One of the first fighters to begin meshing grappling styles, Pat Miletich, would use his grappling prowess to become one of the first great champions in MMA. Miletich wrestled in high school and then began wrestling in junior college but had to drop out to help his mother pay medical bills. Miletich began training in karate while he was working where he first became aware of MMA. A friend took him to a Renzo Gracie seminar in Chicago, and Miletich became fascinated with Brazilian jiu jitsu. Miletch spent an entire year training in jiu-jitsu and then was convinced to fight MMA in 1995.

Now Miletich is hardly the first or only man to train jiu-jitsu with high school wrestling credentials and some JUCO mat time, but Miletich proved how much wrestlers could benefit from the addition of jiu-jitsu with 15 of his first 20 wins coming via submission. Miletich set up his own fight school, and one of his first students would become the most successful examples of blending wrestling and Brazilian jiu-jitsu.

Matt Hughes was a two-time NJCAA All-American and a two-time NCAA D-I All-American wrestler in 1998 when he began fighting MMA. As MMA became Matt Hughes’ professional focus, he began training with Miletich. During his time with Miletich, Hughes became the most prolific submission artist in MMA using his powerful wrestling combined with jiu-jitsu positional dominance and submission holds.

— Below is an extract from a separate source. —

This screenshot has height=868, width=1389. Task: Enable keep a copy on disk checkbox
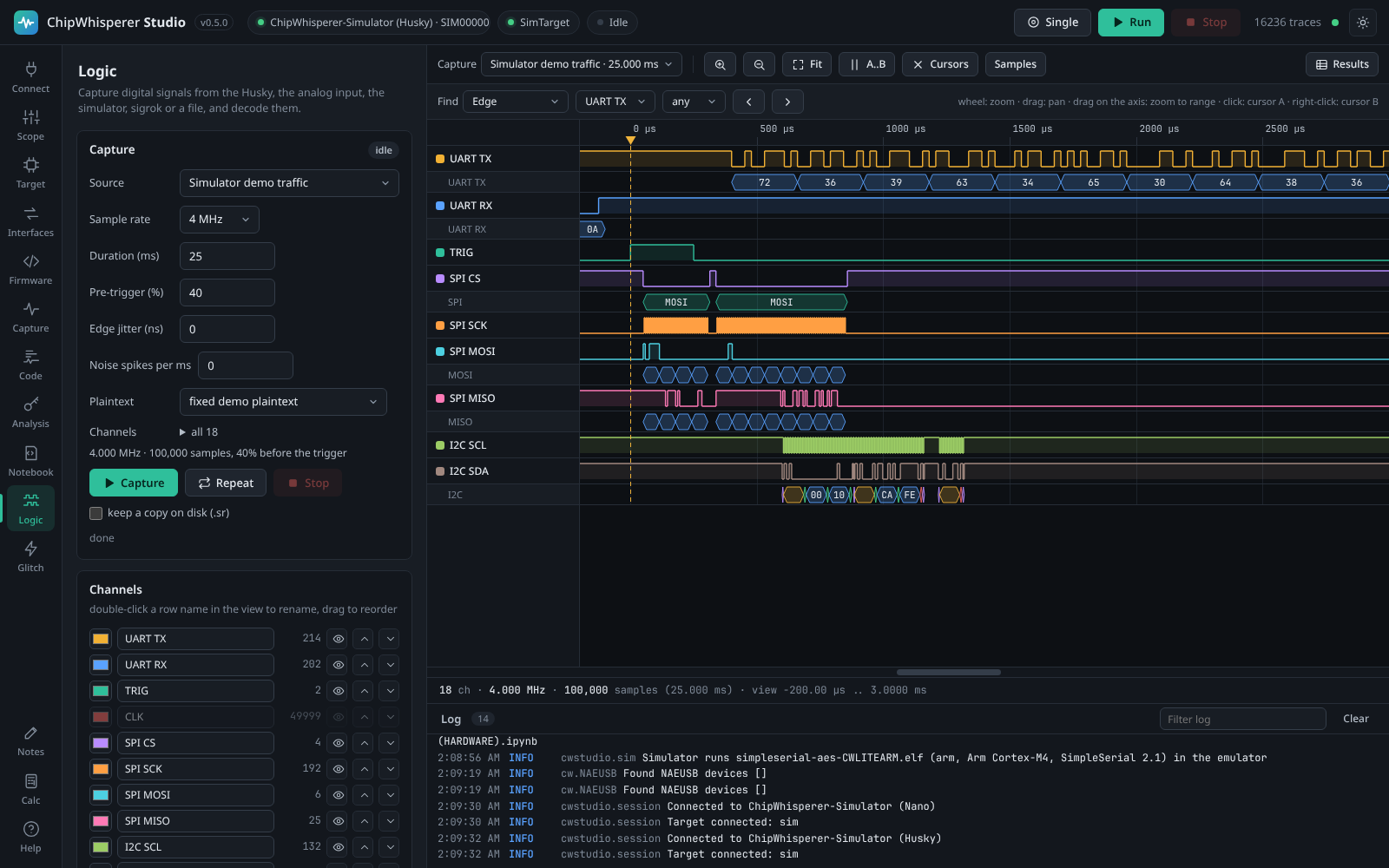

The late 1990s and early 2000s saw many wrestlers beginning to enter MMA and add jiu-jitsu techniques with their wrestling. Jeff Monson, a Pac-10 wrestling champion at Oregon who had also trained in catch wrestling, began training at American Top Team in the early 2000s with Ricardo Liborio, a Carlson Graice black belt. Monson would prove to be a potent blend of power and diverse techniques and would go on to win four ADCC medals, become the first IBJJF Open Weight No Gi World Champion and introduce the MMA world to the North/South Choke.

In 2001, a young homeschooled wrestler with five pro MMA fights on his record received a scholarship to Cuesta College. Jake Shields knew the head of a MMA gym in the area, Cesar Gracie, and began training in his gym during the offseasons from wrestling.   Shields would spend almost no time training in the gi, and when he was given his purple belt, some in the Gracie family decried that the belt could not possibly be legitimate.

Shields responded by entering the Pan Ams and winning the gi divison in 2005. Later that year, Shields went to ADCCs and won bronze, submitting accomplished black belt Leonardo Santos in the process. Shields was awarded his black belt in 2007; the belt has not been disputed by the BJJ community.   The result is what Shields terms as American jiu-jitsu, combining his American folk wrestling background with Brazilian jiu-jitsu, and he has used it to great success in MMA.

While some wrestlers moved to add jiu-jitsu to their games, many others simply began to learn how to defeat it. In both MMA and grappling tournaments, wrestlers used their superior standing grappling to put jiu-jitsu fighters on their back and then learned how to pass guard without being submitted or swept.

Highly decorated wrestlers like Mark Kerr, Mark Coleman, Randy Couture, Matt Lindland, Mike van Arsdale and Dan Henderson, as well as some less decorated wrestlers like Chuck Liddell and Tito Ortiz, were just a few of the wrestlers who flooded into the sport.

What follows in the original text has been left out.